If the Beige Book indicates inflationary pressure, the Fed may raise interest rates. Conversely, if it indicates recessionary conditions, the Fed may lower interest rates.

Source: Website listed below in the resource section.

Chicago Purchasing Managers Index (PMI)

Released on the last business day of the month at 10:00am ET. It's based on surveys of more than 200 purchasing managers regarding the manufacturing industry in the Chicago area whose distribution of manufacturing firms mirrors the national distribution.

Readings above 50 percent indicate an expanding factory sector, while below 50 indicates contraction.

Consumer Confidence Index

Published on last Tuesday of the month at 10:00 am ET for prior month data. It's a survey of about 5000 consumers about their attitudes concerning the present situation and expectations regarding economic conditions conducted.

This report can be helpful in determining the shifts in consumption patterns and giving us insights about the direction of the economy. This data can be revised monthly based on a more complete survey.

Consumer Price Index (CPI)

Released around 13th of the month at 8:30am ET for prior month. It measures the change in price of a representative basket of goods and services such as food, energy, housing, clothing, transportation, medical care, entertainment and education. Also known as the cost-of-living index.

The variance of CPI called "core CPI" which excludes food and energy prices is primarily used to gauge the underlying inflation trend. Inflationary pressure is generated when the core CPI posts larger-than-expected gains.

Source: Website listed below in the resource section.

Producer Price Index (PPI)

Released around 11th of each month at 8:30am ET for prior month data. The PPI measures the average price of a fixed basket of capital and consumer goods at the wholesale level.

Similar to CPI, there is a variance of PPI, called as "core PPI" which excludes the prices for food and energy to give a clearer picture of the underlying inflation trend. Inflationary pressure is generated when the core PPI posts larger-than-expected gains.

Source: Website listed below in the resource section.

Durable Goods Orders

Officially called as "Advance Report on Durable Goods Manufacturers' Shipments and Orders", released around 26th of the month at 8:30am ET.

This is government index that measures the dollar volume of orders, shipments and unfilled orders of durable goods. Durable goods are new or used items with normal life expectancy of 3 years or more.

- **Record set**:
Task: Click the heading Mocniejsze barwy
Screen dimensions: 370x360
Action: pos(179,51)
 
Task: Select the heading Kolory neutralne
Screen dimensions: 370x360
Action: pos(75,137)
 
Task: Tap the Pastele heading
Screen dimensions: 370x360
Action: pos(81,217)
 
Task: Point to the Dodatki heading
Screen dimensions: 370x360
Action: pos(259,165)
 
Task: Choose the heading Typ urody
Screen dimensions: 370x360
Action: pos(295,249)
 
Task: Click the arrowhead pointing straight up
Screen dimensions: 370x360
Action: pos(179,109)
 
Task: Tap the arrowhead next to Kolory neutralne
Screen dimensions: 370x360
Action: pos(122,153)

...

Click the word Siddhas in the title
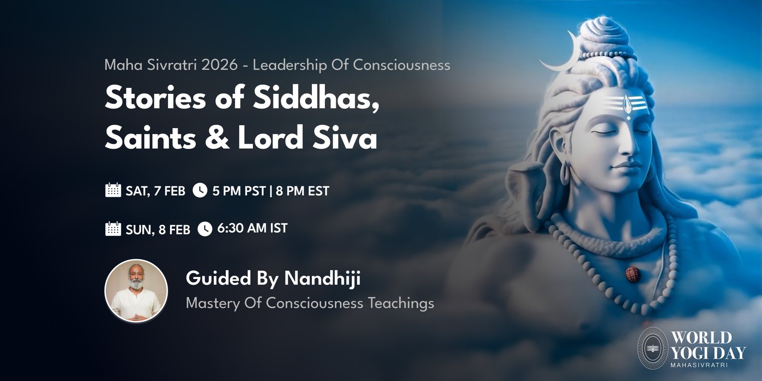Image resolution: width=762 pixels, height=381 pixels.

---

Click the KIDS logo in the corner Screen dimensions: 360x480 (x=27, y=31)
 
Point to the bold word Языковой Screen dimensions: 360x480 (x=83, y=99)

- **Work to complete**:
a - Answer these questions using the excerpt on economic indicators:
(i) When is the Chicago Purchasing Managers Index released?
(ii) About how many consumers does the Consumer Confidence Index survey?
(iii) What normal life expectancy defines durable goods?
b - Return the passage of the economic indicators excerpt from "Published on last" to "more complete survey.", copied word for word.

- **Answers by item number**:
a -
(i) On the last business day of the month at 10:00am ET.
(ii) About 5000 consumers.
(iii) 3 years or more.

b -
Published on last Tuesday of the month at 10:00 am ET for prior month data. It's a survey of about 5000 consumers about their attitudes concerning the present situation and expectations regarding economic conditions conducted.

This report can be helpful in determining the shifts in consumption patterns and giving us insights about the direction of the economy. This data can be revised monthly based on a more complete survey.